YOUR GOAL: Please copy all of the material below word for word, leaving out the pictures.
╭─ MATERIAL SHOWN
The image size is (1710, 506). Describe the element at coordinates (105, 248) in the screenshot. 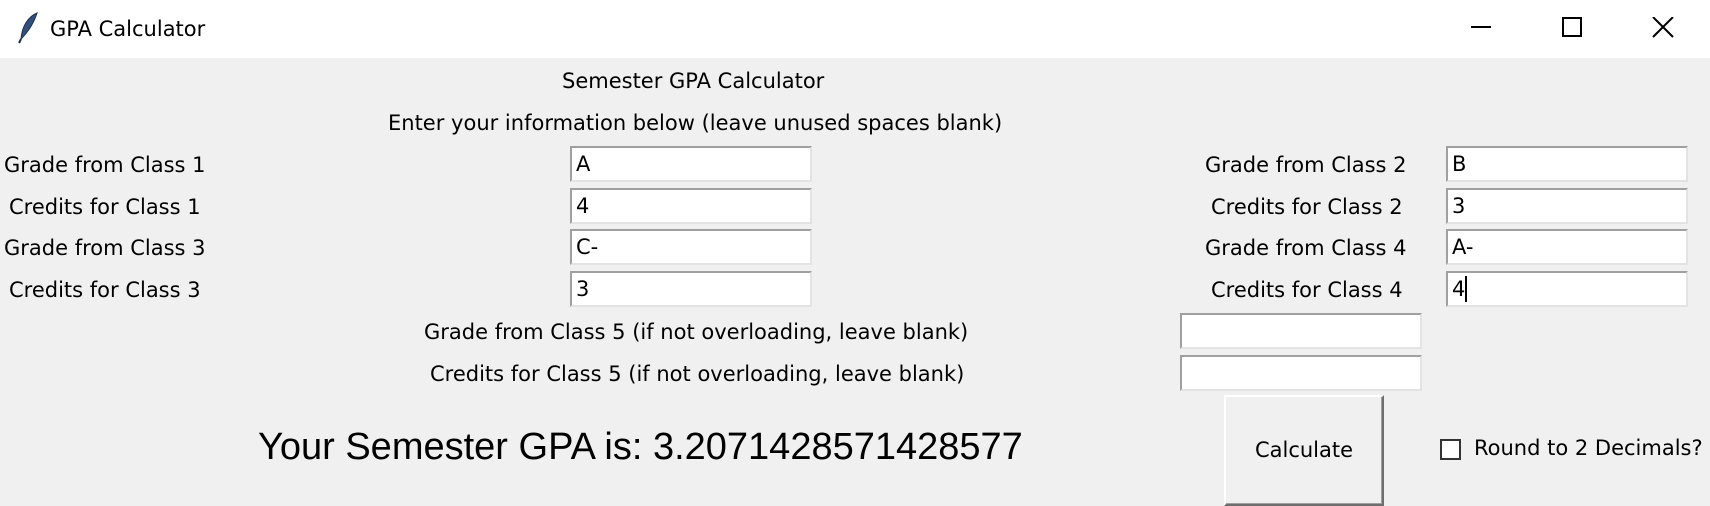

I see `grade-class-3-label: Grade from Class 3` at that location.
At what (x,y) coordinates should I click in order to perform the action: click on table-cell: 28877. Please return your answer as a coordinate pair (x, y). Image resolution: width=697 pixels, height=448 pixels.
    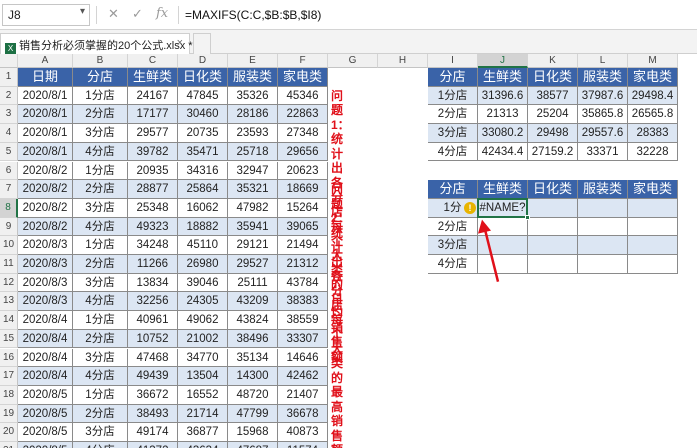
    Looking at the image, I should click on (153, 190).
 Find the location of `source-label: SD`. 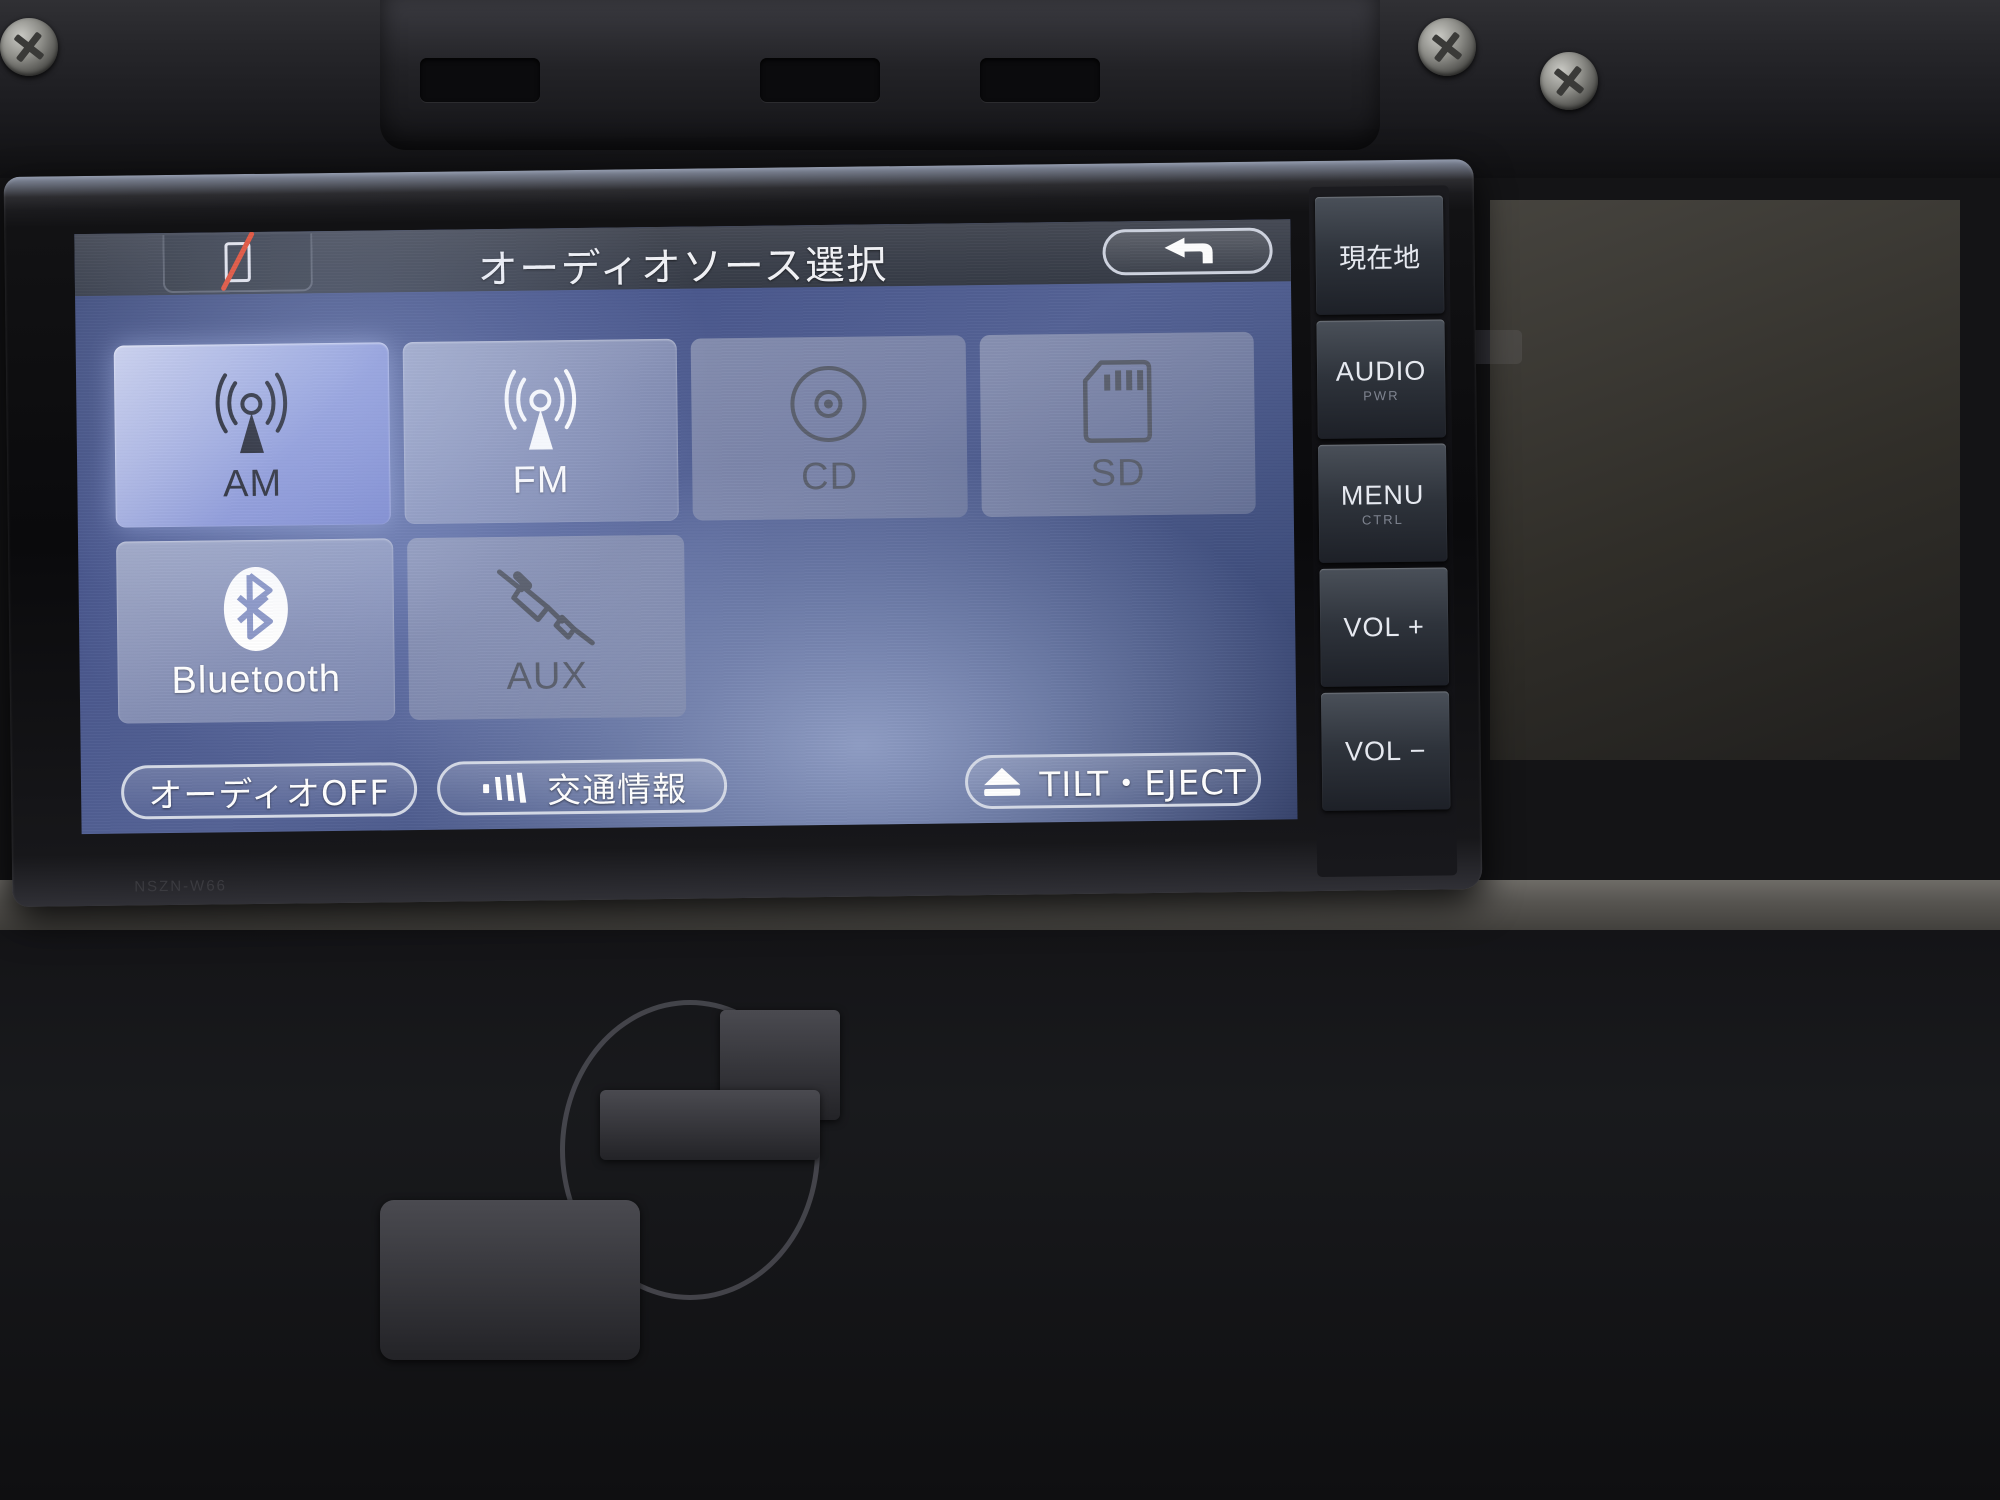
╰─
RESPONSE FOR THIS EXERCISE:
The image size is (1710, 506). Describe the element at coordinates (105, 248) in the screenshot. 

I see `grade-class-3-label: Grade from Class 3` at that location.
At what (x,y) coordinates should I click in order to perform the action: click on table-cell: 28877. Please return your answer as a coordinate pair (x, y). Image resolution: width=697 pixels, height=448 pixels.
    Looking at the image, I should click on (153, 190).
 Find the location of `source-label: SD`. 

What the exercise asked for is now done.